DESCRIPTION OF THE TASK: Within the data that follows, set down exactly the lines from the one containing "Given: Click the 新增行 add row toolbar button" through the one containing "You are a computer-use agent. The", both ends included.

DATASET RECORDS:

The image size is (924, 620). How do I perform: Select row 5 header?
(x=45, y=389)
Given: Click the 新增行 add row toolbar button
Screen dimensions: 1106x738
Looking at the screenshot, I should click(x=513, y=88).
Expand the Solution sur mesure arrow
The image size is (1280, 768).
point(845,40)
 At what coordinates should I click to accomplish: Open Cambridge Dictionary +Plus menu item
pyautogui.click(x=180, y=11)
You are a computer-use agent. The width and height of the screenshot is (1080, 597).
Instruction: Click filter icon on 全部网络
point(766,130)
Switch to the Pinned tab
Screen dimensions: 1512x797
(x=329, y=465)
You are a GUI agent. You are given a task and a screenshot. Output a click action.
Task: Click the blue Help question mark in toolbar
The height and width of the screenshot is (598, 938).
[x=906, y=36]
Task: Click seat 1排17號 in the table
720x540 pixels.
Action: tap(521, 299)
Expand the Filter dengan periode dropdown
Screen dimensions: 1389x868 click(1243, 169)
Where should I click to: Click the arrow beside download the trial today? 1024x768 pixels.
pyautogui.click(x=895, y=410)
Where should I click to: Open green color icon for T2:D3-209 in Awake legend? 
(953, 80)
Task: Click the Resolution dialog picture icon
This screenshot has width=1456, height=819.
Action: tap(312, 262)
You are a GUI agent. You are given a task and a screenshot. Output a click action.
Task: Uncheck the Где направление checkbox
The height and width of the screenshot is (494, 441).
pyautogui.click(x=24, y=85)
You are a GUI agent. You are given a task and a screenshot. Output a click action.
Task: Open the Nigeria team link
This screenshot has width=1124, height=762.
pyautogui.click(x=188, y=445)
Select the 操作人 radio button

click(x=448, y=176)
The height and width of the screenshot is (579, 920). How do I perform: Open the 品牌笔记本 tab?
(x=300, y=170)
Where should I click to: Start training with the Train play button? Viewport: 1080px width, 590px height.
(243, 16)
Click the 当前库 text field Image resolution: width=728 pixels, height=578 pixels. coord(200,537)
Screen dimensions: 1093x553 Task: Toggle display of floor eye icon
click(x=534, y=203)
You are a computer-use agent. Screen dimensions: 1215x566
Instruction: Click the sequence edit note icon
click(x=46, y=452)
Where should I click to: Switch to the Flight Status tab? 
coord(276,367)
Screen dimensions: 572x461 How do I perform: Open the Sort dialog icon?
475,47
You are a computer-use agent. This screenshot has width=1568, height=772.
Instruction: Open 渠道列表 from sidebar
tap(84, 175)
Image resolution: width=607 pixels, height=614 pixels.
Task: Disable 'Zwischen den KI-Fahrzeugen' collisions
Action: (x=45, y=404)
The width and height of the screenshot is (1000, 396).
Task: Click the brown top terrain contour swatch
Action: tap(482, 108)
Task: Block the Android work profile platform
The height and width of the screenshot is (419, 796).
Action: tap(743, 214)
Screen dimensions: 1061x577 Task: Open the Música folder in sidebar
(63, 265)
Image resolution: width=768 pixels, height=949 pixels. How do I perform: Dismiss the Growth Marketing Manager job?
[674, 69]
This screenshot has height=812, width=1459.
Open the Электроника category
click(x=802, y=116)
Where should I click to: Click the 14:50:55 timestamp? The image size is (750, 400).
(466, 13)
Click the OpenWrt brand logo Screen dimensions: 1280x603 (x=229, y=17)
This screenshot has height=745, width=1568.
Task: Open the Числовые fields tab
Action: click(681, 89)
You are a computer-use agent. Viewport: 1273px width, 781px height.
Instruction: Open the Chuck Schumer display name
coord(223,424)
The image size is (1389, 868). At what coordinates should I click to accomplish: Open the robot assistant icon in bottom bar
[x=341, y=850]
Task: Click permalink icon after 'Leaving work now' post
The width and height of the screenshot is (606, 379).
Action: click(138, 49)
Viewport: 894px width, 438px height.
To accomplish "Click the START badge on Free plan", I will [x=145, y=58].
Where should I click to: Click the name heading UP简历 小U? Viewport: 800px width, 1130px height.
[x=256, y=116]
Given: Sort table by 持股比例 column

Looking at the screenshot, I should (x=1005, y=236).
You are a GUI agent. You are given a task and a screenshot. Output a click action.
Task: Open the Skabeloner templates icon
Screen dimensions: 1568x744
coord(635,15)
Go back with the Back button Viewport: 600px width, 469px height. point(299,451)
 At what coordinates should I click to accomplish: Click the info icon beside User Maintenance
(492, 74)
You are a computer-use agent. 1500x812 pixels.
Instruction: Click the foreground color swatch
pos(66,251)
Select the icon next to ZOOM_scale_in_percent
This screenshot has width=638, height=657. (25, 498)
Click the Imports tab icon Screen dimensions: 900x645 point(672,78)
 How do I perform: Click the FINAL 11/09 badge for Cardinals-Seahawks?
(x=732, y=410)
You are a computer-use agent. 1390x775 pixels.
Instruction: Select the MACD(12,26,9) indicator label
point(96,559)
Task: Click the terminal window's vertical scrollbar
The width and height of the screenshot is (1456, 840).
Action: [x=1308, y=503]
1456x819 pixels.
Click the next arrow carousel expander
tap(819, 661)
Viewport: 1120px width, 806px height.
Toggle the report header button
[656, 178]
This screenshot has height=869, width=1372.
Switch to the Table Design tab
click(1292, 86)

TASK OUTPUT:
Given: Click the 新增行 add row toolbar button
Screen dimensions: 1106x738
Looking at the screenshot, I should click(x=513, y=88).
Expand the Solution sur mesure arrow
The image size is (1280, 768).
point(845,40)
 At what coordinates should I click to accomplish: Open Cambridge Dictionary +Plus menu item
pyautogui.click(x=180, y=11)
You are a computer-use agent. The width and height of the screenshot is (1080, 597).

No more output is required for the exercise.